For me, though, soapmaking is primarily to keep unnecessary ingredients/potions off my skin--which has proven to be my best skin-care tip ever--and when I control every aspect of my soap's production I avoid a lot of troubled skin. Bonus! So if I pass on soap to you--don't expect bright colours (those are dyes, and can be a lot of fun for creative purposes but my skin doesn't like them). And when you lift a block, bar, or cake to your nose (very first reaction of EVERYBODY when looking at soap) it will be unusual if you smell strong, flowery or perfumey scents, because I use essential oils and not artificial fragrances. And for essential oils to survive the reaction that creates mild, pure soap, you'd have to use an enormous quantity, with a few exceptions (peppermint, patchouli, lemongrass etc.) And essential oils are very expensive to use, for very faint final results. Nonetheless, I like them.

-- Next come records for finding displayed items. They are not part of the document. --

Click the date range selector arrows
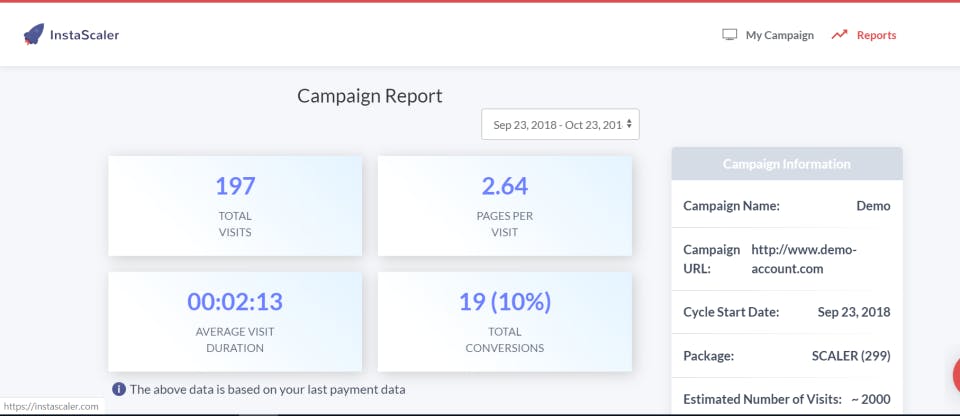960x416 pixels. point(629,124)
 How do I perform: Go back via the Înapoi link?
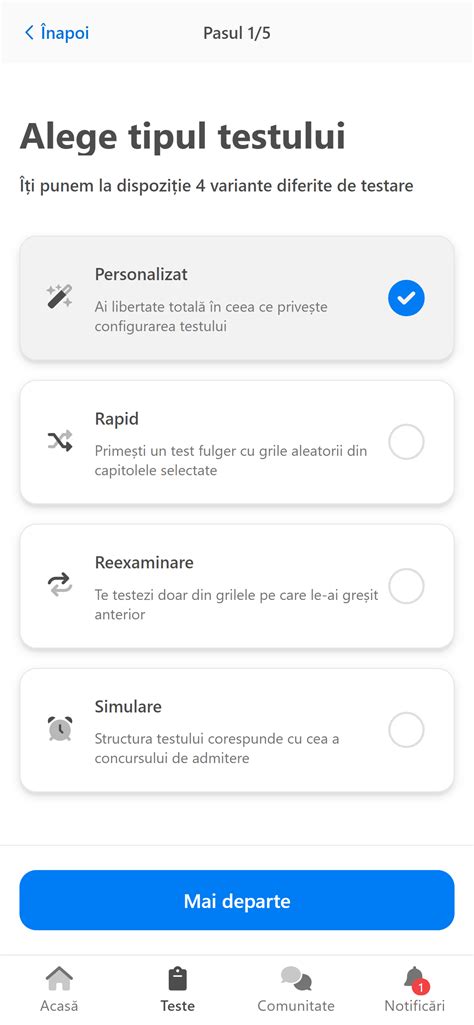[56, 33]
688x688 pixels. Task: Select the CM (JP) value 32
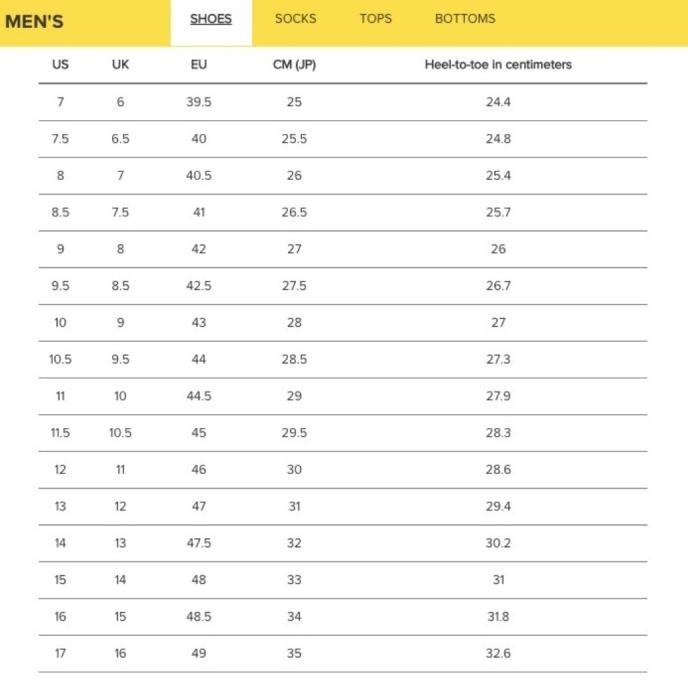click(294, 543)
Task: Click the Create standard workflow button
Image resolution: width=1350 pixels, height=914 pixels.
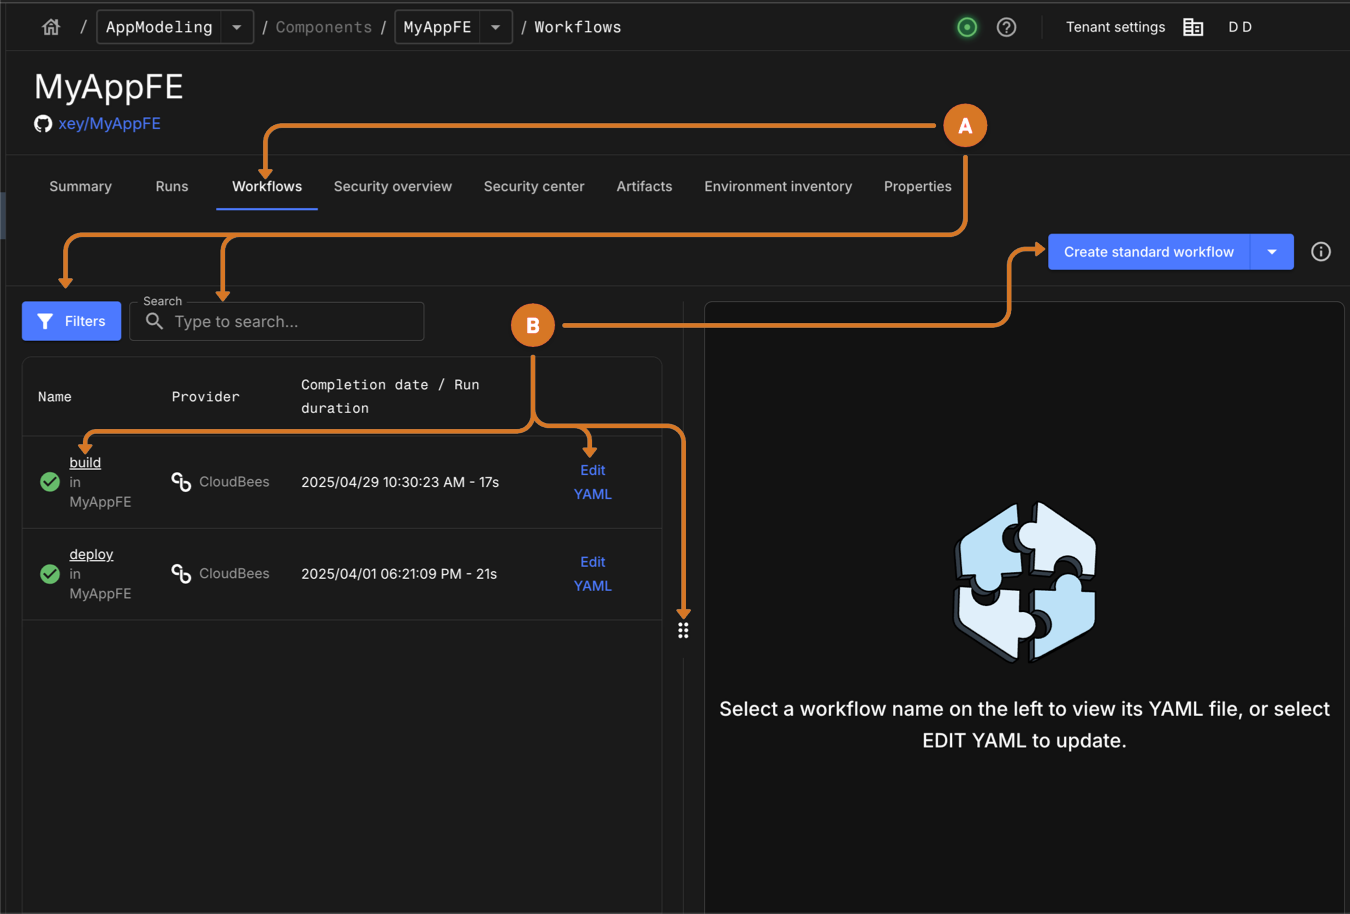Action: [x=1148, y=252]
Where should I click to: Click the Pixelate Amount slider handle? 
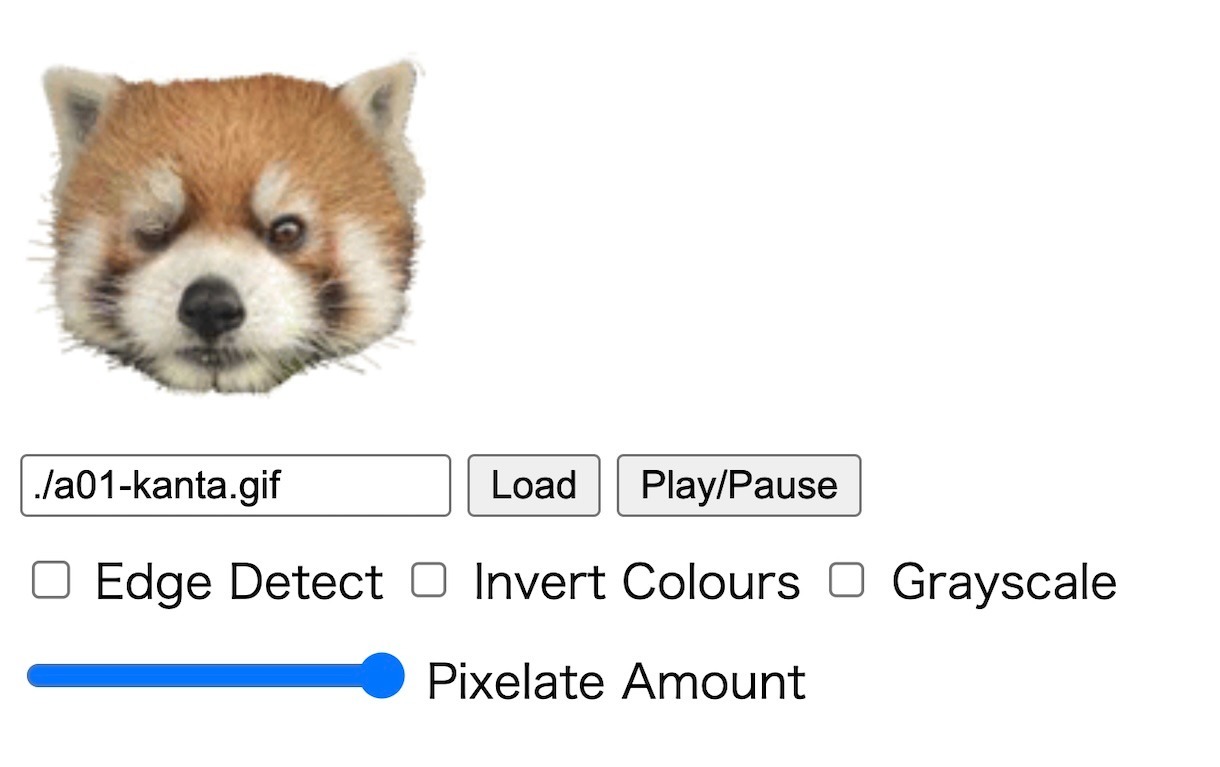380,676
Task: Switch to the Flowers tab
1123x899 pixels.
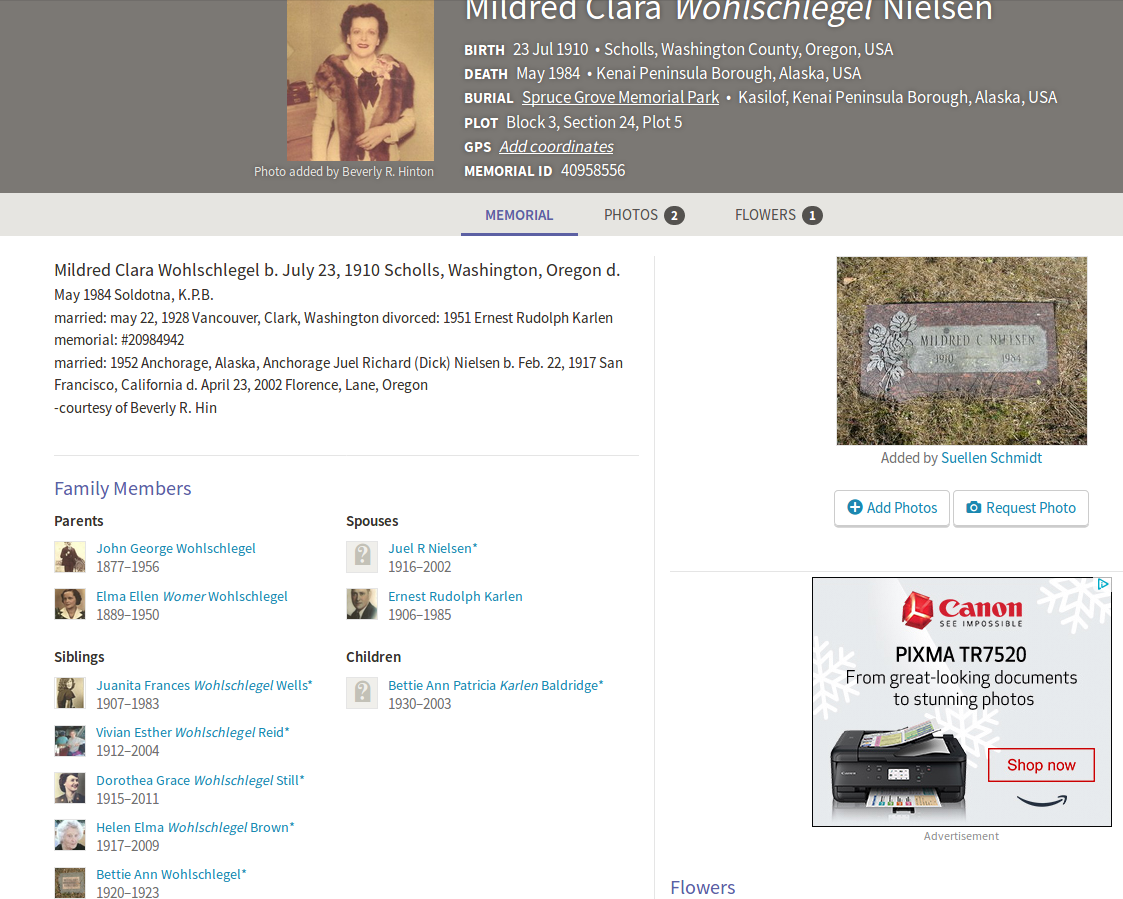Action: click(x=779, y=215)
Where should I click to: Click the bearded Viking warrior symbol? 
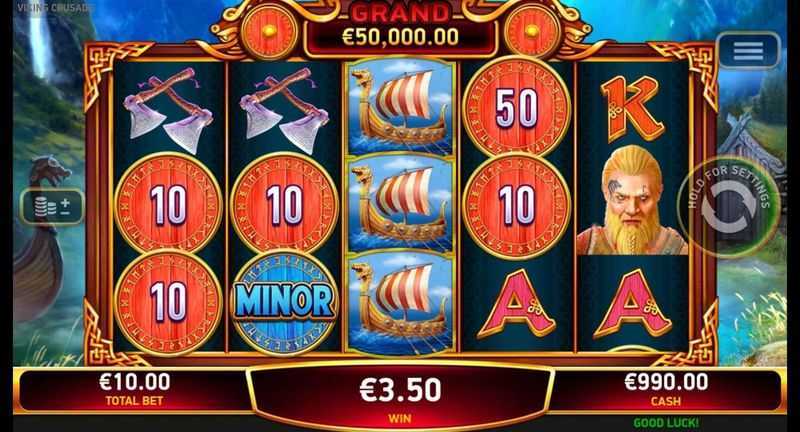point(632,201)

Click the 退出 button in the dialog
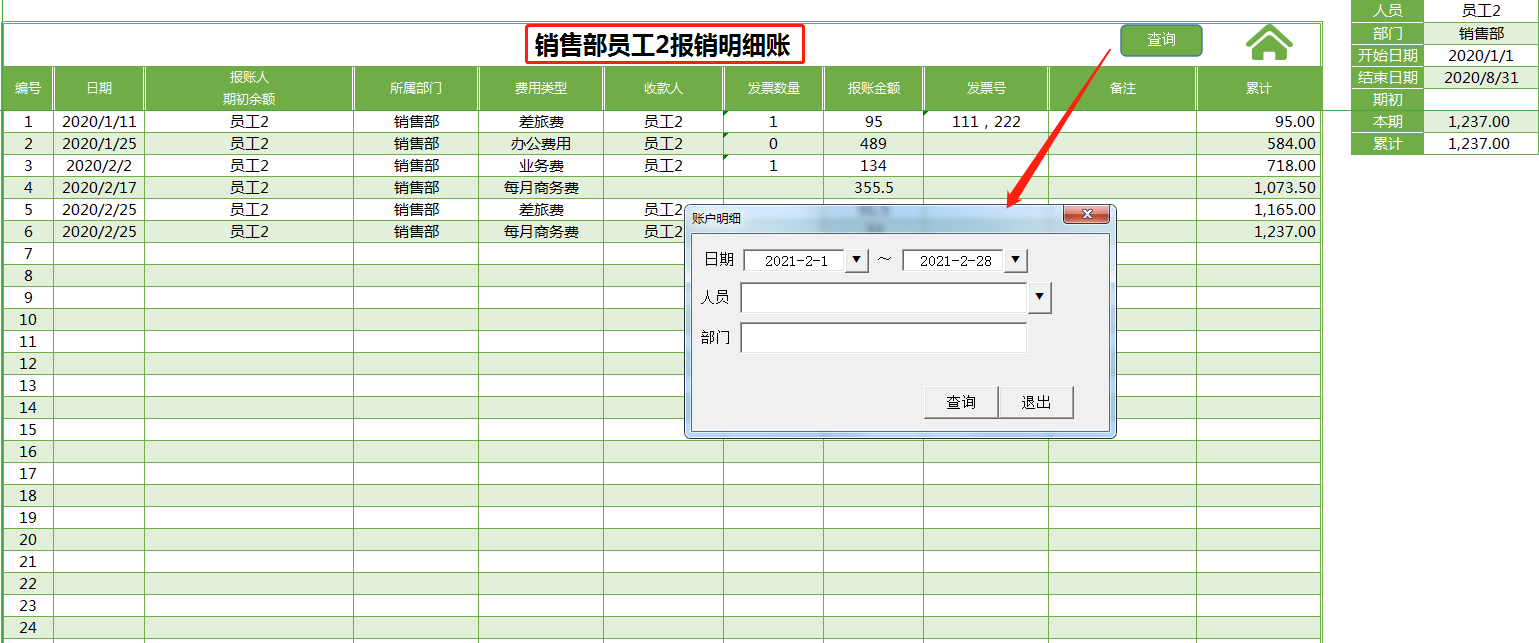coord(1036,401)
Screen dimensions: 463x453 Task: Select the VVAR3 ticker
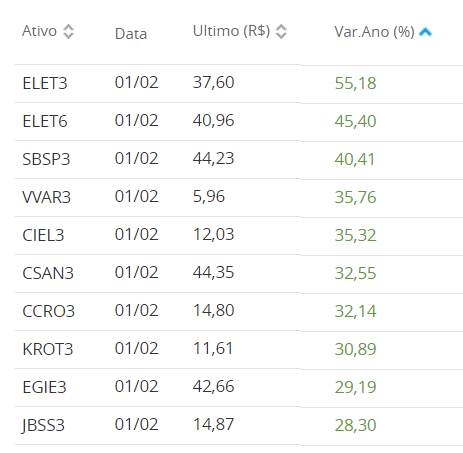click(46, 197)
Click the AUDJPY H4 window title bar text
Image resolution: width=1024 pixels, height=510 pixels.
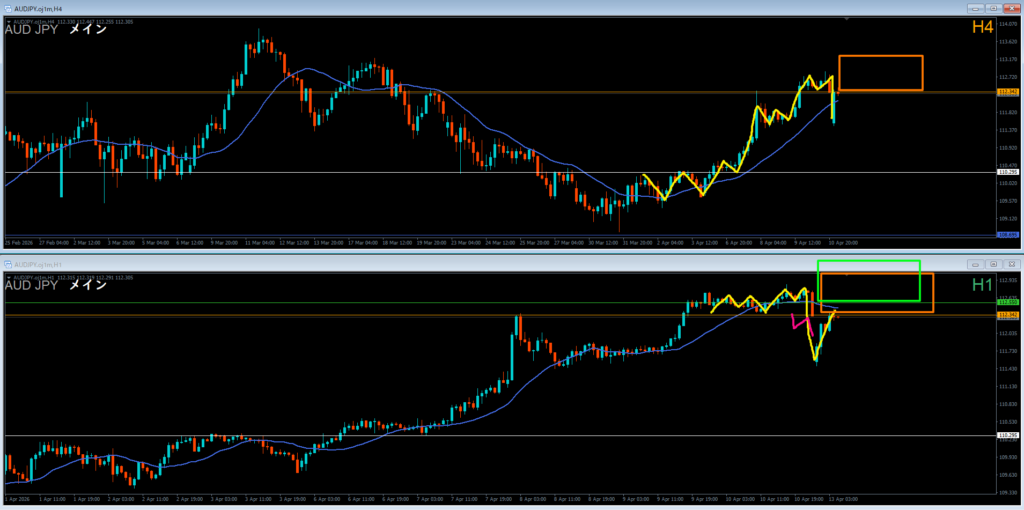(x=38, y=8)
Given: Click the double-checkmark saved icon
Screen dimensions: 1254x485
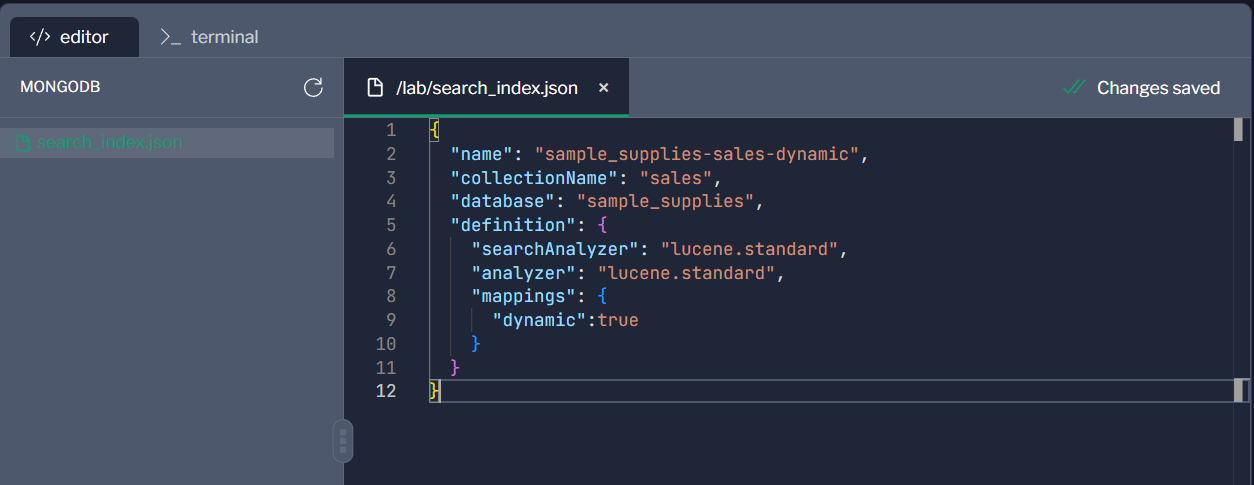Looking at the screenshot, I should click(1074, 88).
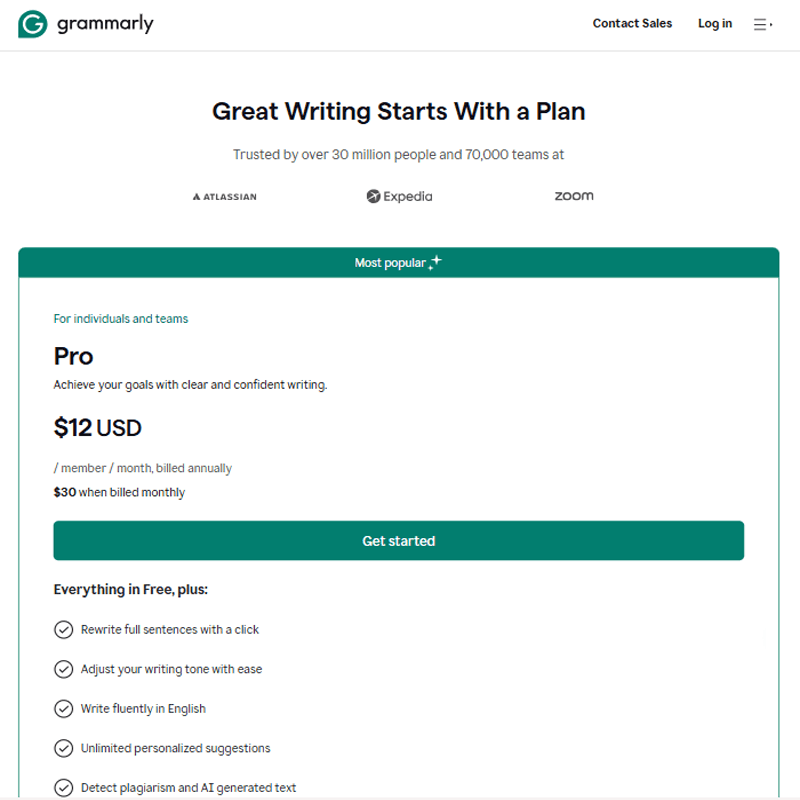
Task: Click the Atlassian logo
Action: click(x=224, y=197)
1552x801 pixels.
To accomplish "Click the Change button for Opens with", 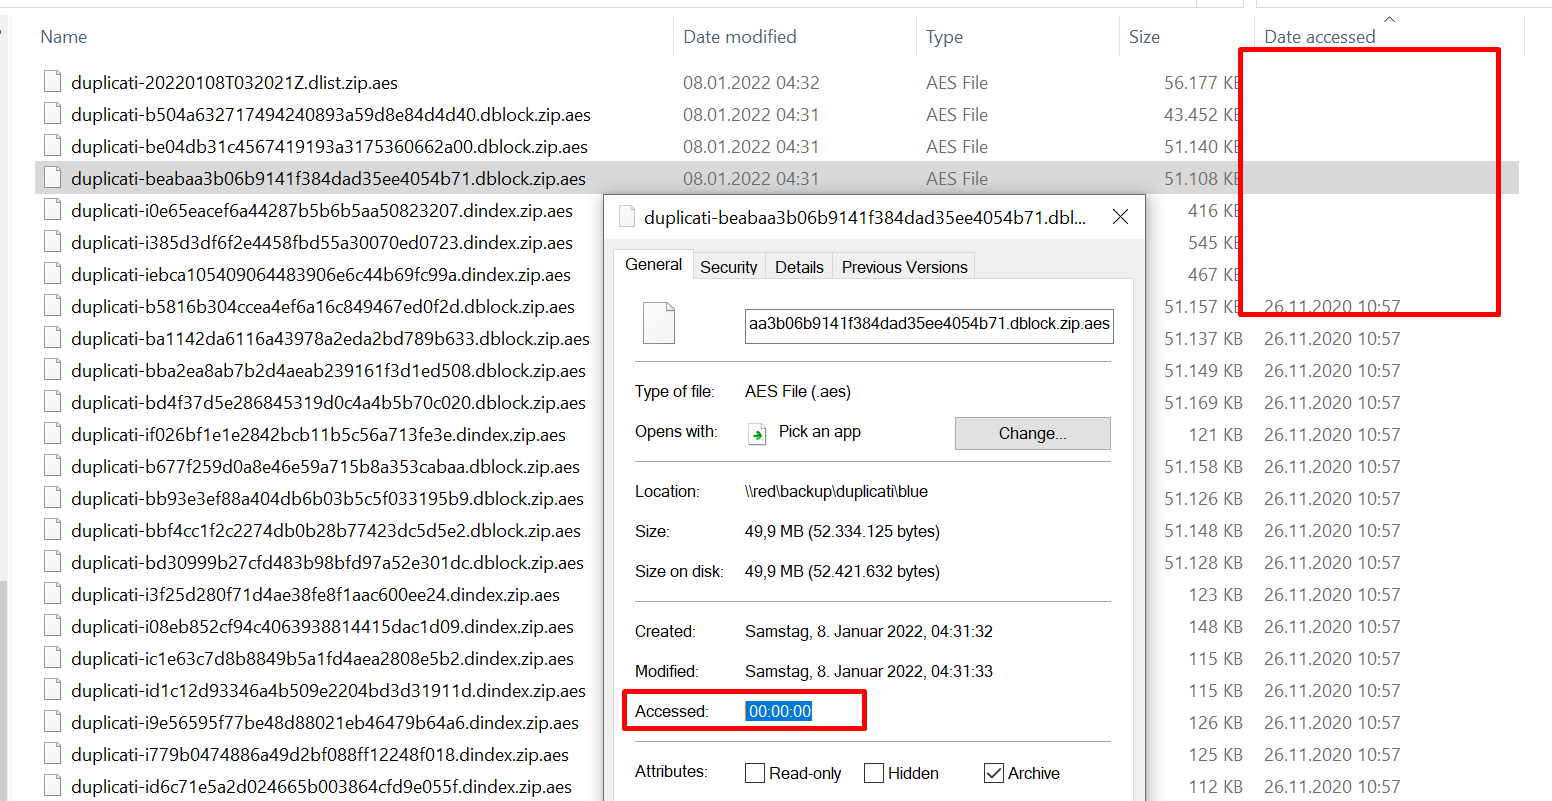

I also love the nostalgia factor of soapmaking. That's probably why I prefer big rustic blocks in the style of Savon de Marseille, with its "72% Olive" stamp on it. I also love how they warp as they cure.




3 comments:

Nat said...

It's all fun until someone gets soap in their eye! At what stage of production was the errant splash? Did you have to follow it with a vinegar eyewash?

I have a somewhat-related question. The Winter bar (castille) you sent me lather up with a very distinctive blue-grey foam. What gives? The bar itself is a neutral beige. It smells lovely, and is so strongly scented that I can still smell it on me 9 hours after the shower! It's lovely.

Debra said...

weird! I have the same bar by the sink in the bathroom and I've not noticed that. I even took my soapy hands to the window for a better look. Could it be reacting to something in your water?

fortunately the splash happened at a later stage, all in their little moulds and I decided to bang the mould a bit to get rid of air bubbles. so I did...

Anonymous said...

I'm thinking it's a reaction to my water, too! blue suds are still there, even as the bar dwindles.